In unit testing, you need to isolate the code under test from its dependencies. Test doubles replace real collaborators with controlled substitutes. Gerard Meszaros' taxonomy (from xUnit Test Patterns) defines five types:

Test Double Taxonomy
flowchart LR
    TD[Test Double] --> DU[Dummy]
    TD --> ST[Stub]
    TD --> SP[Spy]
    TD --> MO[Mock]
    TD --> FA[Fake]
    DU -.- DU_DESC["Fills parameter lists
Never actually used"] ST -.- ST_DESC["Returns canned data
No verification"] SP -.- SP_DESC["Records calls
Verified after act"] MO -.- MO_DESC["Pre-programmed expectations
Verifies interactions"] FA -.- FA_DESC["Working implementation
Simplified version"]

Dummy

A dummy fills a required parameter but is never actually used. It exists only to satisfy a function signature.

// JavaScript — Dummy example
// The logger is required by the constructor but never called in this test
const dummyLogger = {};

function createUser(name, logger) {
    return { name, createdAt: Date.now() };
}

test('createUser returns user with name', () => {
    const user = createUser('Alice', dummyLogger);
    expect(user.name).toBe('Alice');
});

Stub

A stub provides canned responses to calls made during a test. It does not verify how it was called — only the test's assertions matter.

# Python — Stub example
from unittest.mock import MagicMock

def get_user_greeting(user_service, user_id):
    """Function under test — depends on user_service."""
    user = user_service.find_by_id(user_id)
    return f"Hello, {user['name']}!"

def test_greeting_uses_user_name():
    # Arrange: stub the user service
    stub_service = MagicMock()
    stub_service.find_by_id.return_value = {"name": "Alice", "email": "alice@example.com"}

    # Act
    result = get_user_greeting(stub_service, 42)

    # Assert: only verify the output, not how the stub was called
    assert result == "Hello, Alice!"

Spy

A spy records information about how it was called. After the act phase, you verify calls were made correctly.
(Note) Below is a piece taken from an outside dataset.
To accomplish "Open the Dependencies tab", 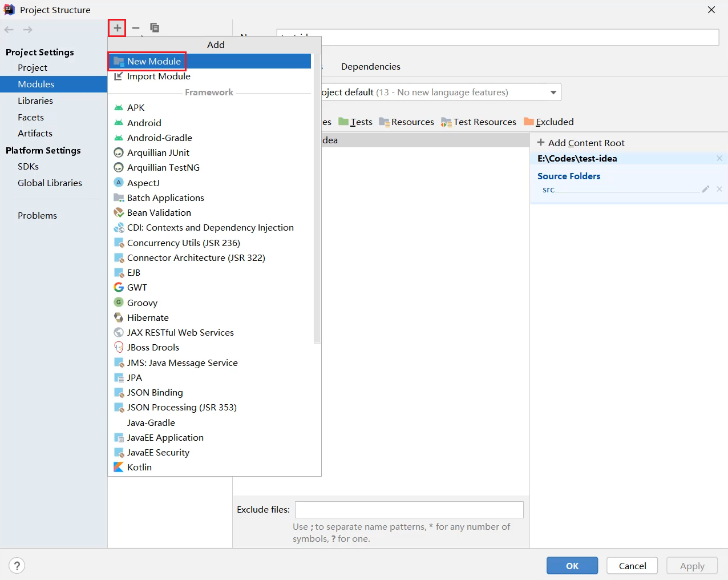I will coord(370,67).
// JavaScript (Jest) — Spy example
function processOrder(order, notificationService) {
    // Business logic...
    const total = order.items.reduce((sum, item) => sum + item.price, 0);
    notificationService.sendConfirmation(order.email, total);
    return { status: 'confirmed', total };
}

test('processOrder sends confirmation email', () => {
    // Arrange: spy on the notification service
    const spyService = { sendConfirmation: jest.fn() };
    const order = {
        email: 'bob@example.com',
        items: [{ price: 10 }, { price: 20 }]
    };

    // Act
    const result = processOrder(order, spyService);

    // Assert: verify the spy was called correctly
    expect(spyService.sendConfirmation).toHaveBeenCalledWith('bob@example.com', 30);
    expect(spyService.sendConfirmation).toHaveBeenCalledTimes(1);
    expect(result.total).toBe(30);
});

Mock

A mock is pre-programmed with expectations. It verifies that specific interactions occur — often including call order, argument values, and call count. Mocks fail the test if expectations aren't met.
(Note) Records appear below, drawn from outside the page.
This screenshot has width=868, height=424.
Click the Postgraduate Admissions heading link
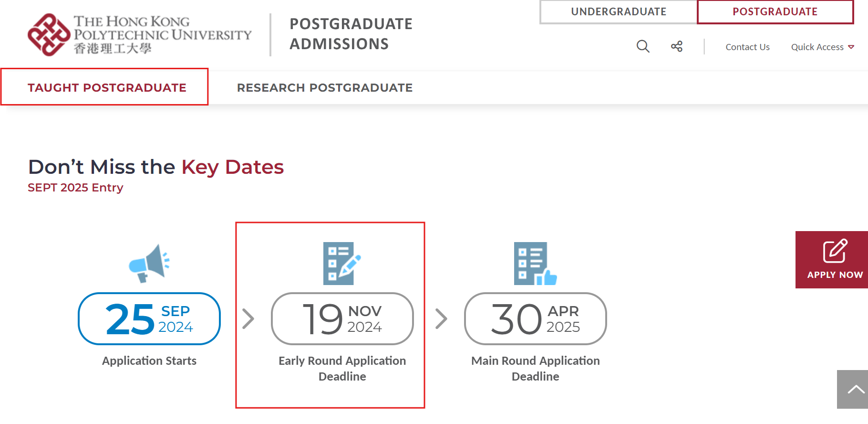351,34
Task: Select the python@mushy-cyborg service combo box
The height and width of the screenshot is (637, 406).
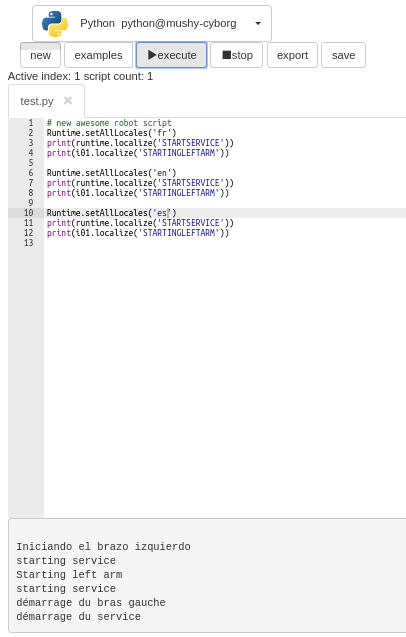Action: tap(152, 24)
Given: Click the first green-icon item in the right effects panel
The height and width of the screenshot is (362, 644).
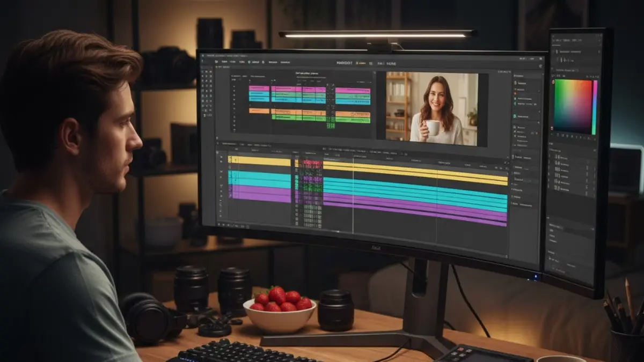Looking at the screenshot, I should tap(516, 83).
# Python — Mock with assertion on call
from unittest.mock import MagicMock, call

def transfer_funds(from_account, to_account, amount, audit_log):
    """Transfer money and log the transaction."""
    from_account.debit(amount)
    to_account.credit(amount)
    audit_log.record(f"Transferred {amount} from {from_account.id} to {to_account.id}")

def test_transfer_funds_logs_transaction():
    # Arrange: create mocks
    from_acc = MagicMock(id="ACC-001")
    to_acc = MagicMock(id="ACC-002")
    mock_audit = MagicMock()

    # Act
    transfer_funds(from_acc, to_acc, 500, mock_audit)

    # Assert: mock verifies interactions
    from_acc.debit.assert_called_once_with(500)
    to_acc.credit.assert_called_once_with(500)
    mock_audit.record.assert_called_once_with("Transferred 500 from ACC-001 to ACC-002")

Fake

A fake has a working implementation but takes shortcuts. Common examples: in-memory databases, fake file systems, local email servers.

// JavaScript — Fake repository (in-memory implementation)
class FakeUserRepository {
    constructor() {
        this.users = new Map();
        this.nextId = 1;
    }

    save(user) {
        const id = this.nextId++;
        const saved = { ...user, id };
        this.users.set(id, saved);
        return saved;
    }

    findById(id) {
        return this.users.get(id) || null;
    }

    findAll() {
        return Array.from(this.users.values());
    }
}

test('user service creates and retrieves users', () => {
    const repo = new FakeUserRepository();

    const saved = repo.save({ name: 'Alice', email: 'alice@test.com' });
    const found = repo.findById(saved.id);

    expect(found.name).toBe('Alice');
    expect(found.id).toBe(1);
});
Research

Meszaros' xUnit Test Patterns (2007)

Gerard Meszaros' seminal work introduced the unified taxonomy of test doubles that the industry still uses today. Before this book, terms like "mock" and "stub" were used interchangeably. His classification — Dummy, Stub, Spy, Mock, Fake — provides precise language for discussing test isolation strategies. Martin Fowler's article "Mocks Aren't Stubs" (2004) popularised the distinction between state verification (stubs) and behaviour verification (mocks).

Test Patterns Meszaros Fowler

Mocking Best Practices

Mocking is powerful but dangerous. Overuse creates brittle tests that break on every refactor. Here are the guiding principles:

Rule 1: Mock at Boundaries

Mock external dependencies — HTTP clients, databases, file systems, third-party APIs. Do not mock internal collaborators within the same module. If you find yourself mocking everything, your code probably has too many dependencies.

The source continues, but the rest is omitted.